ワウト・ファンアールトのシクロクロスシーズンが終わった。絶頂の部分で去ってしまうのはワウトのキャリアの象徴なのか。
かなり残念な、ワウト・ファンアールトの2025-2026のシクロクロスシーズンを振り返ってみよう。
アクシデントの連続
After his crash in the cyclocross race in Mol, Wout van Aert sprained his ankle and sustained a small fracture. He will undergo surgery on Saturday, after which he will focus on his recovery. Unfortunately, this means his cyclocross season is over.
“Of course I am very… pic.twitter.com/hp72L8NZEK
— Team Visma | Lease a Bike (@vismaleaseabike) January 2, 2026
まず、初戦のワールドカップ2025-2026第4戦アントワープでは、表彰台のチャンスがありながらパンクで7位。
第2戦 2025-2026 X²Oバドカマートロフェー第4戦ホフスターデでは、マチュー・ファンデルプールと初対決。
序盤落車もあり、マチュー・ファンデルプールが抜け出してからようやく集団からワウトも離脱。前を追ったがおいつくことはなかった。
続く第3戦スーパープレスティージュ2025-2026第4戦ヒュースデン・ゾルダーでは、ティボール・デル・グロッソと抜け出して二人でゴールスプリント。ここでなんとツールでもスプリント賞を獲得したワウト・ファンアールトが負けてしまった。これは仕方ない。
第4戦目のUCI ワールドカップ第8戦 デンダーモンデでは、マチュー不在だったけれど高速コースで抜け出すことができず6位に沈む。
マチューとの対決となったExact Cross第5戦ロエンハルト。調子をあげてきたワウトはマチューとの一騎打ちに持ち込むがパンク。さらに追い上げで2度目のパンク。これにはワウトでもどうしようもない。
そして、運命の2026 Exact Cross第5戦モルでマチュー・ファンデルプールとガチンコ対決に持ち込んだワウト・ファンアールトに悲劇が襲ってしまった。
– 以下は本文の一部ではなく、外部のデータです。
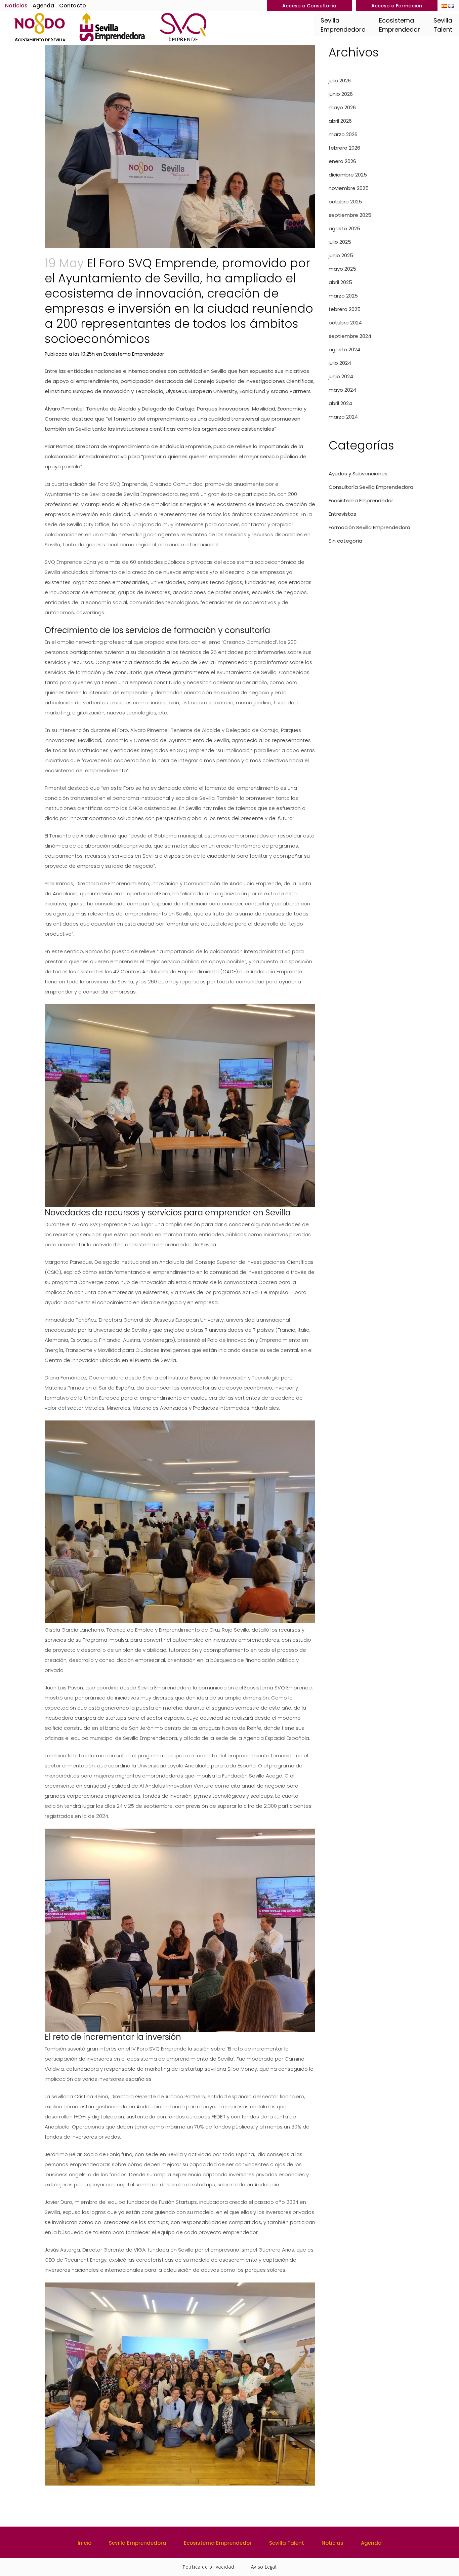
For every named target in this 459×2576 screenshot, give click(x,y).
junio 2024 (341, 376)
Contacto (72, 5)
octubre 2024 (345, 322)
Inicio (84, 2542)
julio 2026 (340, 80)
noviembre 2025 (349, 188)
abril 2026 (340, 120)
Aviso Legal (264, 2567)
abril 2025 (340, 282)
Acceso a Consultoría (309, 5)
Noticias (16, 5)
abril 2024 (340, 403)
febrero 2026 (344, 147)
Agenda (43, 5)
これはワウト・ファンアールトにとって初めてのリタイヤとなってしまった。
ありがとうな(笑)記録をジンクスでSNS投稿にリプライ
Jinxen… 😬 https://t.co/omIVul4f5K
— Jonas Creteur (@jonas_creteur) January 2, 2026
モルでので不運な落車に見舞われ、足首を骨折してしまったワウト・ファンアールト。 実はこのリタイアによって、彼が長年保持してきた「ある偉大な記録」が途絶えてしまった。
239戦連続完走のシクロクロスのエリートレースで一度も途中棄権したことがないというすごい記録だった。
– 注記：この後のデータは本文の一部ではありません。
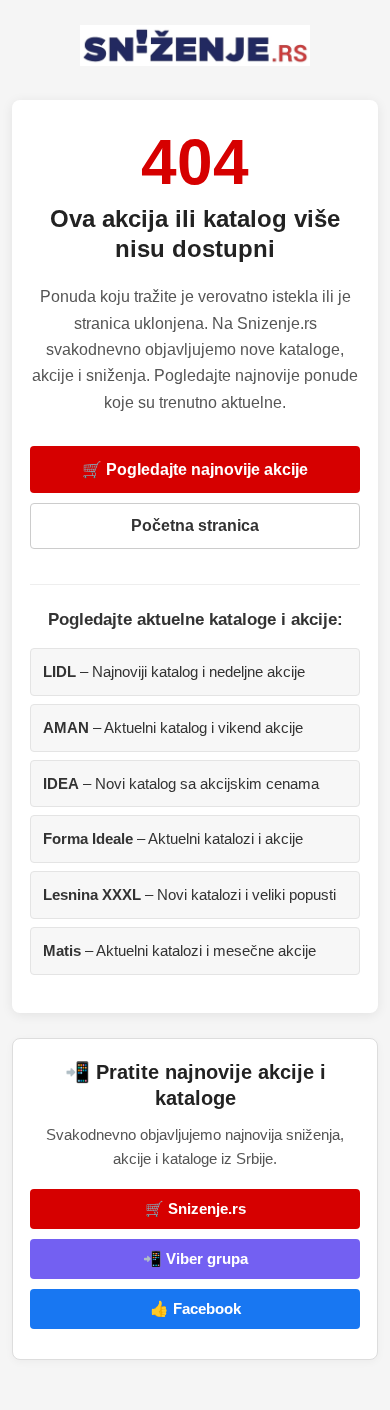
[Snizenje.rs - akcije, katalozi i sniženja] (195, 45)
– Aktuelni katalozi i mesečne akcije (179, 950)
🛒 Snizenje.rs (195, 1208)
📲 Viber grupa (195, 1258)
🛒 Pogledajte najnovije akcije (195, 469)
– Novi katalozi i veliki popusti (189, 894)
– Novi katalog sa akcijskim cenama (181, 783)
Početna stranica (195, 525)
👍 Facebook (195, 1308)
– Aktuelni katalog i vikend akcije (173, 727)
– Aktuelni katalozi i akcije (173, 838)
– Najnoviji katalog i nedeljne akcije (174, 671)
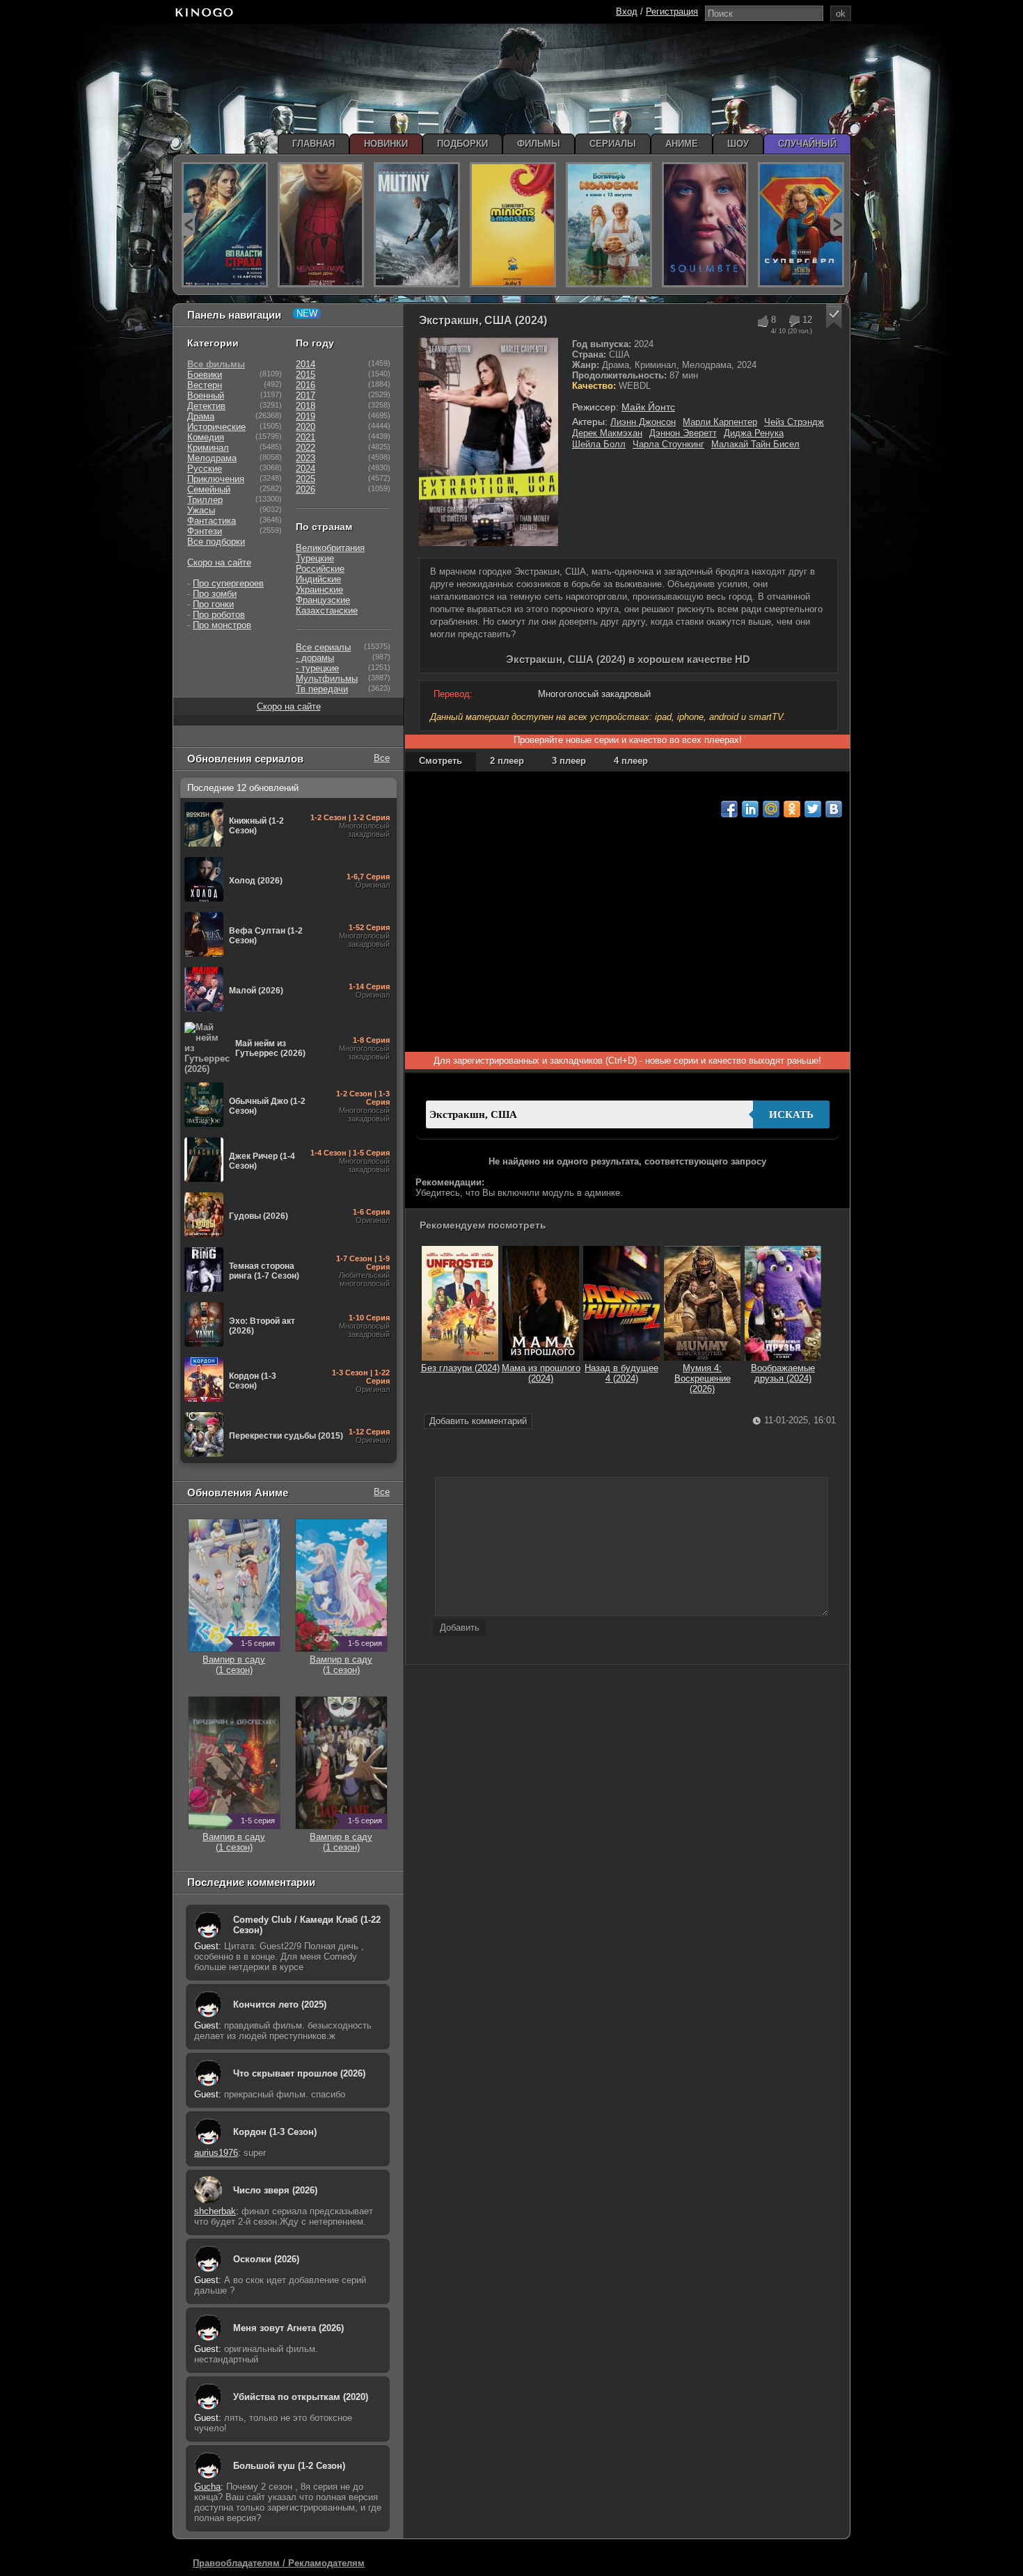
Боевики (204, 374)
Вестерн (204, 385)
これまでどんなに機材トラブルがあっても、どんなに調子が悪くても、彼は必ずフィニッシュラインを通過してきた。 しかし今回の怪我により、キャリアで初めてのDNFが記録されてしまった。
ジャーナリストのジョナス・クレトゥールが、統計を紹介したあとにワウトがリタイヤ。そのため私が疫病神になってしまったかも…」と自虐的に投稿した。
その投稿にワウトは
「Merci, hé 😂(ありがとうな 笑)」と、泣き笑いの絵文字付きで返信。
自分の不運を記者のせいにしつつ、冗談で深刻な状況でもユーモアを忘れていない。ワウトならではのタフさだ。まあ、本人が一番残念に思っているでしょうけど。
手術は成功
🌈🇳🇱 Van der Poel manda fuerzas a Van Aert: Su mensaje de absoluta deportividad tras la lesión de Wouthttps://t.co/oZGnDsPsj4
— Eurosport.es (@Eurosport_ES) January 3, 2026
チームの発表によると、手術は無事に成功したとのこと。 現場で奇跡的な偶然があり、迅速な対応ができている。
ベルギー自転車界のトップドクターとして知られる整形外科医、トーン・クラース医師(Dr. Toon Claes)とトム・クラース医師(Dr. Tom Claes)の親子が、たまたま観客としてレース会場に居合わせていたのだ。
彼らは落車直後のワウトのバンにいきその場で診察。すぐに自分たちの病院(AZ Herentals)への搬送を手配。彼ら自身の執刀により、受傷から手術まで最短時間での処置が可能となっている。
ファンが最も心配しているのは春のクラシックに間に合うのか?という点だ。
これについて、スポーツ医のクリス・ファンデルミエレン医師(Dr. Kris andermieren)は希望はあると語っている。
通常、骨折の癒合には6週間かかるが、適切な処置とリハビリがあれば、トップアスリートは驚異的な回復を見せることがある。
同医師は「春のキャンペーンが危険にさらされることはおそらくない」と分析しており、シーズン前半の最大の目標を諦める必要はなさそうだ。